Responsable historique du FLNC de 1977 à 1989, élu de l’assemblée corse de 1984 à 1998, Pierre Poggioli fut secrétaire général de l’ANC. Docteur en sciences politiques, il est l’auteur de nombreux ouvrages. Il analyse ici point par point et sans langue de bois le discours présidentiel du 28 septembre à l’assemblée de Corse et il évoque certains travers du camp abertzale.
Nous entrons dans un nouveau cycle et des perspectives sont ouvertes. Mais après des années durant lesquelles la Corse avait disparu des radars gouvernementaux, depuis le rejet du référendum de Nicolas Sarkozy par notre faute(1) , et après la visite humiliante de février 2018, il y a un changement d’approche. Dont acte. Il est certain que demain, on ne rasera pas gratis.

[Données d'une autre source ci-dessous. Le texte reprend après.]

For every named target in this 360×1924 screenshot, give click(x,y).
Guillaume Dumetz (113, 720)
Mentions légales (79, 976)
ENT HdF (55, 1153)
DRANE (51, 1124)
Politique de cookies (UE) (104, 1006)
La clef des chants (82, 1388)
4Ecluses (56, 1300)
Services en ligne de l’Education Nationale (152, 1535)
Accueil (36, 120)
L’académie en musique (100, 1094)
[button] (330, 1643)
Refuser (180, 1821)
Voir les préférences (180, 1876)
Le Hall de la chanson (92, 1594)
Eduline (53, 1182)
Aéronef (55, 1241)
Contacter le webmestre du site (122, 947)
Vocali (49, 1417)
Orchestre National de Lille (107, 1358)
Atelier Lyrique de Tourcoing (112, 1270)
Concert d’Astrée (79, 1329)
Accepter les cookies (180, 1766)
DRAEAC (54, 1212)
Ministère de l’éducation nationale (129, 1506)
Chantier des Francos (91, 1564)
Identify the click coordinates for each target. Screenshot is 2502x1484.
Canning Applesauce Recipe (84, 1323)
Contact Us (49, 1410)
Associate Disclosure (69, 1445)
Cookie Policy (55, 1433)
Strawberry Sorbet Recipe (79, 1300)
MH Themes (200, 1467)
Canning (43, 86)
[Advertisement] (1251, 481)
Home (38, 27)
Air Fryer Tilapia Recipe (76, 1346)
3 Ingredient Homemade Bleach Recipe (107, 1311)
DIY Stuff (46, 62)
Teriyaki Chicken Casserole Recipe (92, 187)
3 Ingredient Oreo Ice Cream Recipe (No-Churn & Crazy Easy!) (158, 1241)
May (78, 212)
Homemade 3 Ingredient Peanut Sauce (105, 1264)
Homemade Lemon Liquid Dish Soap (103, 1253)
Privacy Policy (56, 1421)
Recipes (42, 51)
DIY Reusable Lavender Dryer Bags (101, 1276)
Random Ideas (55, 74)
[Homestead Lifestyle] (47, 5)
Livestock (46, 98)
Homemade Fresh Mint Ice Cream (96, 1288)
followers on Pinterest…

L’autonomie vide de tout contenu, ce n’est pas l’autonomie interne. J’ai toujours refusé de me définir comme indépendantiste. En 1984, j’ai œuvré au premier rapprochement avec les autonomistes de l’UPC, via une liste commune. L’autodétermination étant la formule qui permet de relier les démarches autonomiste et indépendantiste dans une stratégie commune. Mais l’autodétermination était conçue non pas comme un simple vote, mais d’abord une démarche de désaliénation, de réappropriation de nos moyens de production et d’échanges, et de construction d’outils permettant à la société corse d’évoluer et de maîtriser son destin, l’indépendance ou toute autre formule institutionnelle que le peuple choisirait. En 2008, j’ai œuvré en ce sens à la création de Corsica Libera qui par la suite, devenant un parti indépendantiste, a squeezé les raisons de ma participation à ce mouvement. Ce fut entre autres une des raisons de mon éloignement, puis de mon départ. Dans cette perspective, je me définis comme un étapiste dans le long chemin de l’émancipation du peuple corse et de la maîtrise de son destin, d’où mon choix actuel de l’autonomie interne.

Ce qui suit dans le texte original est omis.